## Work order
Print all of the entries exactly, minus the pictures.

(Data excerpts)

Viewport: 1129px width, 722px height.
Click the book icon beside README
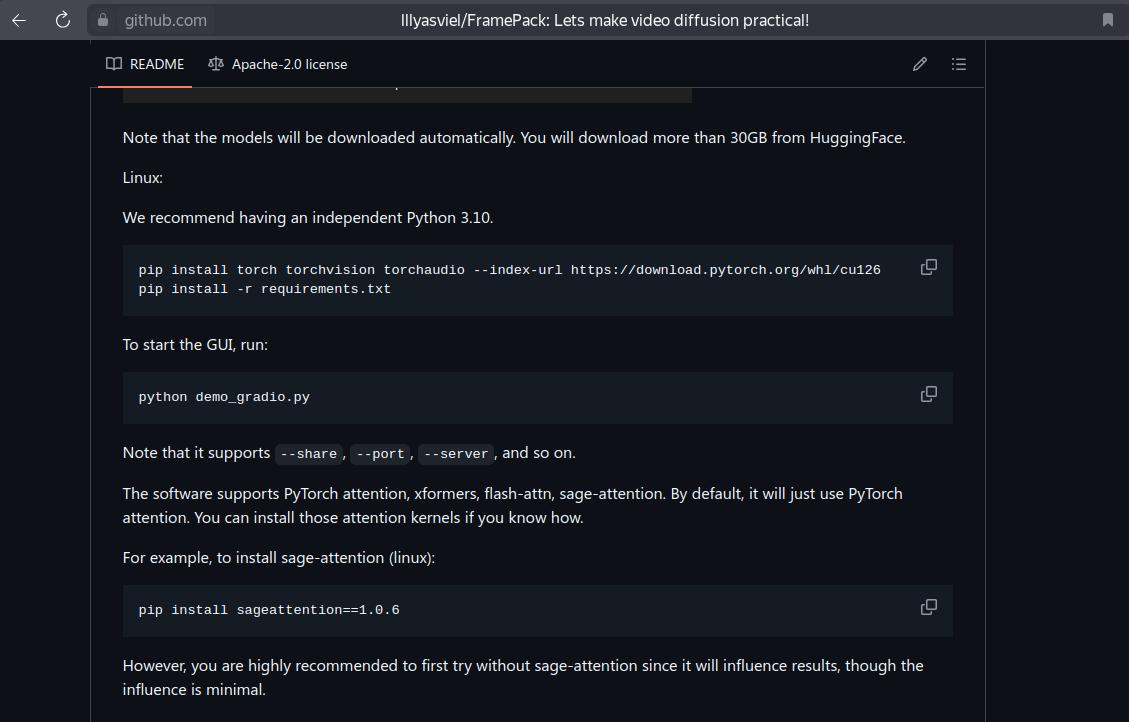[114, 64]
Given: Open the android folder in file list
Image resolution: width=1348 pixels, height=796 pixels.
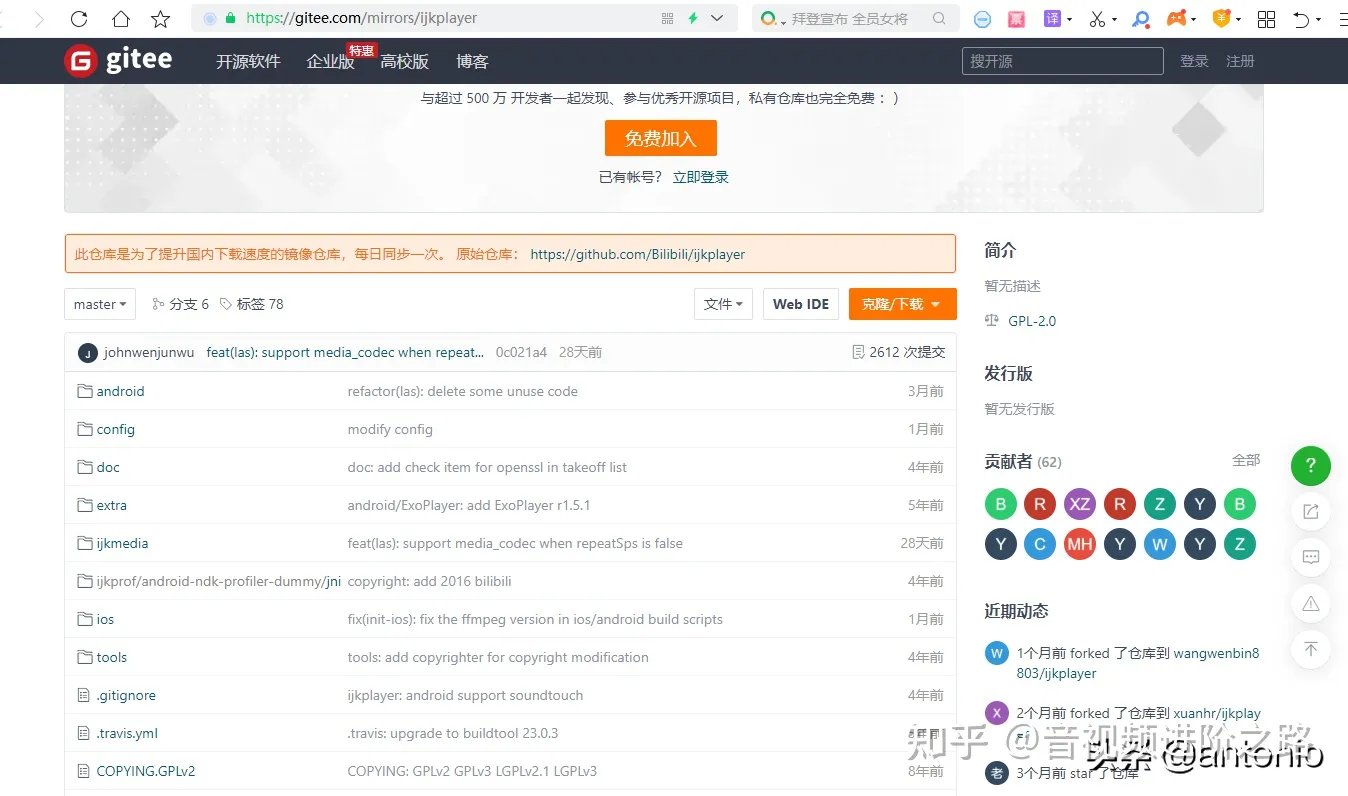Looking at the screenshot, I should click(121, 391).
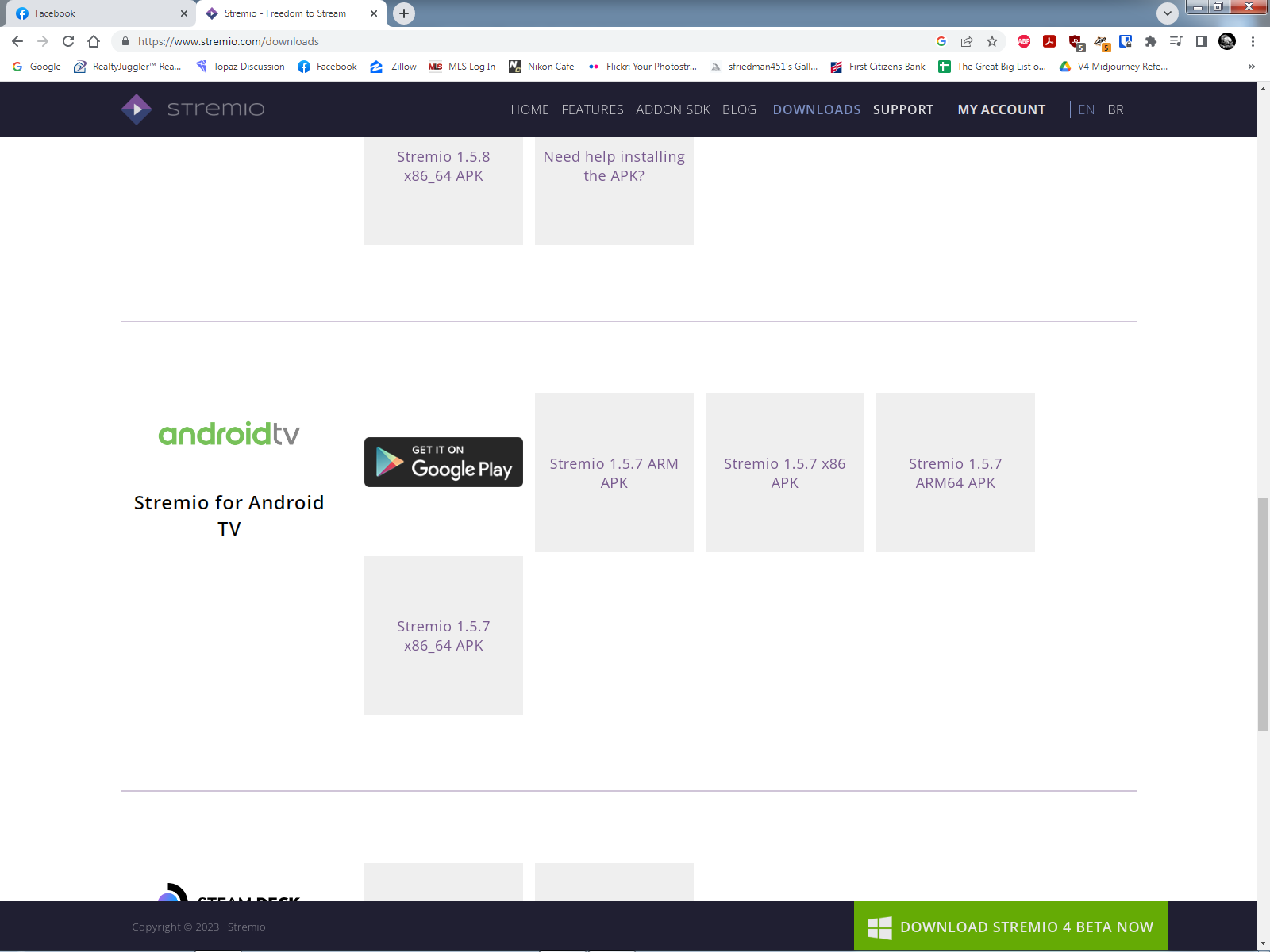Click the AdBlock Plus extension icon
Viewport: 1270px width, 952px height.
tap(1024, 41)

(End Data excerpts)

## Reply to the task
Viewport: 1129px width, 722px height.
Click the book icon beside README
[114, 64]
Given: Open the android folder in file list
Image resolution: width=1348 pixels, height=796 pixels.
Looking at the screenshot, I should click(121, 391).
Click the AdBlock Plus extension icon
Viewport: 1270px width, 952px height.
tap(1024, 41)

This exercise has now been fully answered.